Your leadership will equally have more reason to support requests for conferences and professional development that exceed the demands of your current work.
If you are well settled into your program and enjoying building your expertise and reputation in a niche area, you’ll have a timeline in place to prepare for taking on the operational role of running the program post-closure and a framework for approaching your leadership about the role change.
It’s often too easy to get comfortable leading a program, settle in, and see where the winds take you. An expected program close creates an environment that fuels professional advancement and adaptability, ensuring you have a healthy career at your organization, and the skills and network at the ready if you do need to change jobs
“We’ll Meet Again”
In approaching this series and my deeper dives into the business management theory behind program management, I honestly questioned the need for program closure. It came up as a pretty radical idea compared to how I was trained in program management earlier in my career. Yet, as I dove deeper into what program closure really means for the work (i.e., a transition, not an end), I found it to be a solid tool for encouraging the healthy and successful development of both programs and program management careers.
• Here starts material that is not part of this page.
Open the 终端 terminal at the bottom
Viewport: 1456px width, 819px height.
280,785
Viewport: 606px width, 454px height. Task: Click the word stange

If you are interested in continuing to develop your skills around ending work, two business books I highly recommend are:
The No Club: Putting a Stop to Women’s Dead-End Work by Linda Babcock, Brenda Peyser, Lise Vesterlund, and Laurie Weingart: Alongside its exploration of barriers to women's advancement in the workplace, the book delves into techniques for learning to end or transition out of work, useful advice regardless of your gender.
Quit: The Power of Knowing When to Walk Away by Annie Duke: A famous poker player, the author has since applied herself to unpacking business management, and in this book, tackles when to stop. It’s filled with guidance on ending work from an economics-informed perspective and contains many great examples of work gone too far, including what seems to be a large number of economists who go on treacherous mountain hikes and blow past their turnaround point, despite knowing far better.
While neither novel is directly about program management, they’ll push you to consider how to close off work effectively. Working on your own skill set in this regard will be helpful to your development as a PgMP, but admittedly, if you're not in an organizational culture that embraces “program closure,” you’ll only get so far. Thus, the next installment of this series will focus on the systems needed to fuel program closure at organizations.
Finally, for this article, my recommended song pairing is an earworm “We’ll Meet Again” by The Fat Rat and Laura Brehm. It’s a great mash-up of violin and techno, with positive lyrics about the continued connection between two people who are now separated. As personal connections are often the hardest to lose when we close down work, this brings a positive spin to considering those changing relationships.
References
Melville H. Moby Dick. New York, Ny: Acclaim Books; 1997.
Project Management Institute PMI. The Standard for Program Management - Fifth Edition. Project Management Institute; 2024.
Donovan J. Small Town Big Impact. 2023.
McKinsey. Common pitfalls in transformations: A conversation with Jon Garcia | McKinsey [Internet]. www.mckinsey.com. 2022. Available from: https://www.mckinsey.com/capabilities/transformation/our-insights/common-pitfalls-in-transformations-a-conversation-with-jon-garcia
Strategy execution [Internet]. Hbr.org. 2025. Available from: https://hbr.org/topic/subject/strategy-execution
*In “The Non-Profit Program,” I use the term program management professional with the acronym PgMP to refer to anyone working or interested in program management, regardless of their official job title or credentials. This usage differs from the typical professional usage, in which PgMP indicates the successful completion of the Program Management Professional (PgMP) certification offered by the Project Management Institute (PMI).